Hazrat Mahal had played a considerable role in the 1857 war of independence, throwing her lot with other leaders after her husband was exiled by the British to Kolkata. Placing her 14-year-old son on the throne, it was she who ruled Lucknow after rebellious soldiers wrested the city from British control.

However, when luck deserted the warriors and the British began gaining back lost territory, the begum fled to Nepal where she was offered sanctuary by the then all-powerful Rana prime minister Jung Bahadur.

'She arrived in Nepal with seven retainers and a relative,' says Miyan, whose mother's grandfather was one of the seven.

'They tried to return to Lucknow in the first year of their arrival in the hope that they would win the battle but had to give up the attempt when they realised the war was lost.'

After the begum died in 1879, Jung Bahadur built a grave for her on the grounds of Kathmandu's Jama Masjid. It is a plain, nameless grave, unbefitting of the memory of the legend that the begum was, without any inscription or head stone.

In 1957, the then Indian prime minister Jawaharlal Nehru, urged by the begum's great grandson Anjum Quder to locate the grave, asked the Indian embassy in Kathmandu to do so. The bureaucrats traced the grave, located in a prominent commercial area in the capital, but did nothing more.

About 40 years ago, the grave faced an acute threat as the then administrator of Kathmandu sought to claim the land, remove the grave and build a guesthouse.

'It would have meant an end to Hazrat Mahal's memory,' says Miyan. 'The cabinet approved the step and a gazette notification was also published to that effect.'

To prevent the desecration, Miyan, who used to run a small cigarette factory, petitioned then king Mahendra, the present king's father, asking him to stop the plan.

'The king sent his field marshal, Keshar Shumsher Jung Bahadur Rana, to look into the matter.
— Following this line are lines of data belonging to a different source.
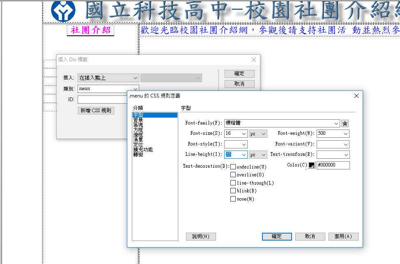Open the Color(C) black swatch picker
This screenshot has width=400, height=264.
point(312,165)
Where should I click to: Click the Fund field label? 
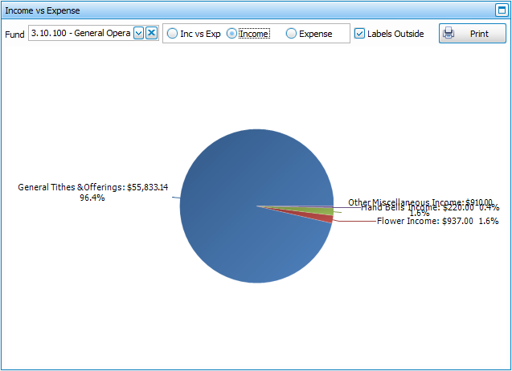pos(14,34)
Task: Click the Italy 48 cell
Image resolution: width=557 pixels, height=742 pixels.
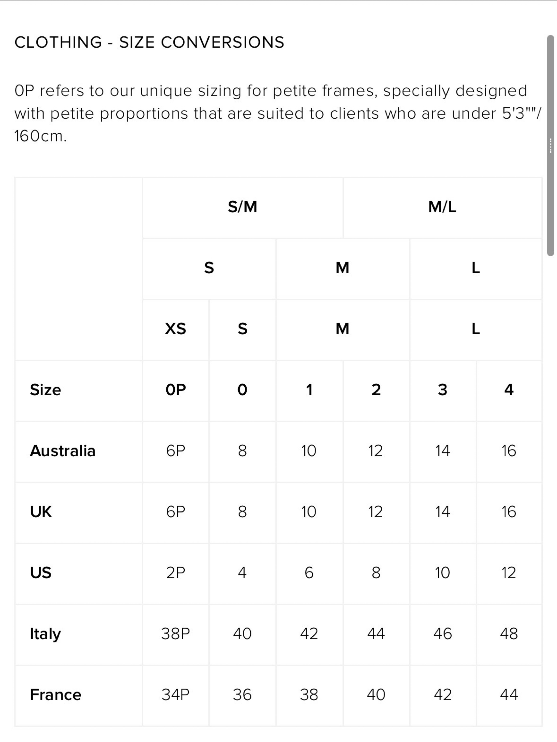Action: pyautogui.click(x=509, y=634)
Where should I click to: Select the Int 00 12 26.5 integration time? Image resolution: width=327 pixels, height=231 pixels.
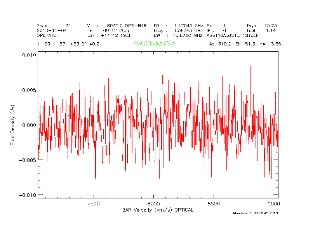(x=108, y=30)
He came to the masjid just as I was coming out after completing my prayers and I took him to the grave,' Miyan reminisces.

'The field marshal said it was a pity that a woman of the begum's stature had her grave in such dingy surroundings.'

King Mahendra asked his officials to stop their development plans and the grave was saved.
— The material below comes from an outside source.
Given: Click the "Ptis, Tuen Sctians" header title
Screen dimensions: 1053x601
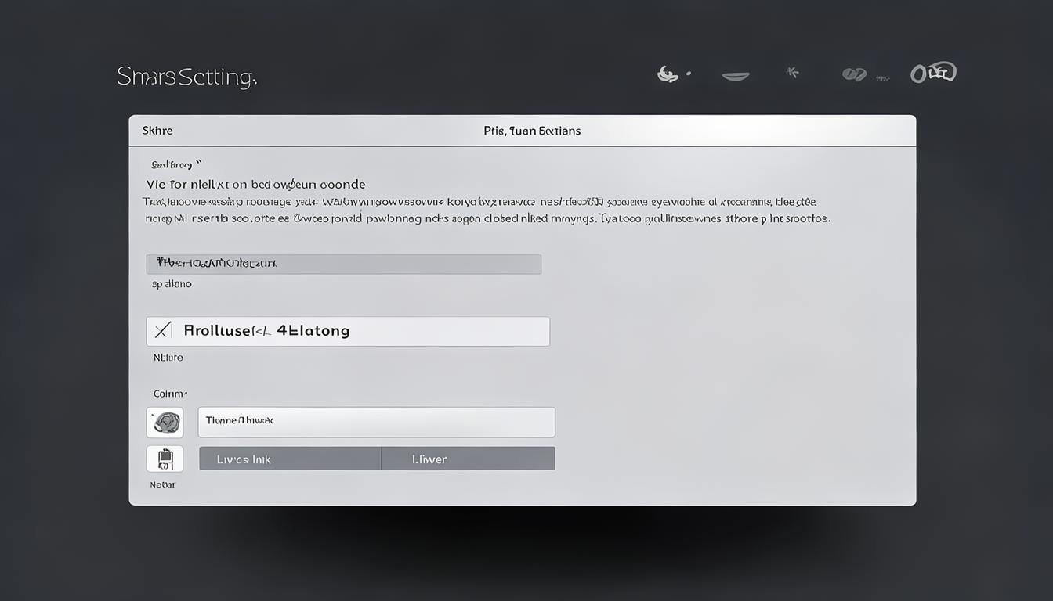Looking at the screenshot, I should (532, 131).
However, subsequent unrest in the capital has seen vandals attack the little grave, pulling down its iron fencing and even damaging the inner rectangle.

Miyan says the mosque committee members are too busy fighting among themselves to pay any heed to the grave.

And the Indian government, which spends hundreds of thousands of rupees on development projects in Nepal, has not seen it fit to honour its own or those who championed the grave.

No one in the embassy has heard of Miyan and he is never invited to any functions, including the celebration of Independence Day and Republic Day when hundreds are called, including ministers facing allegations of graft.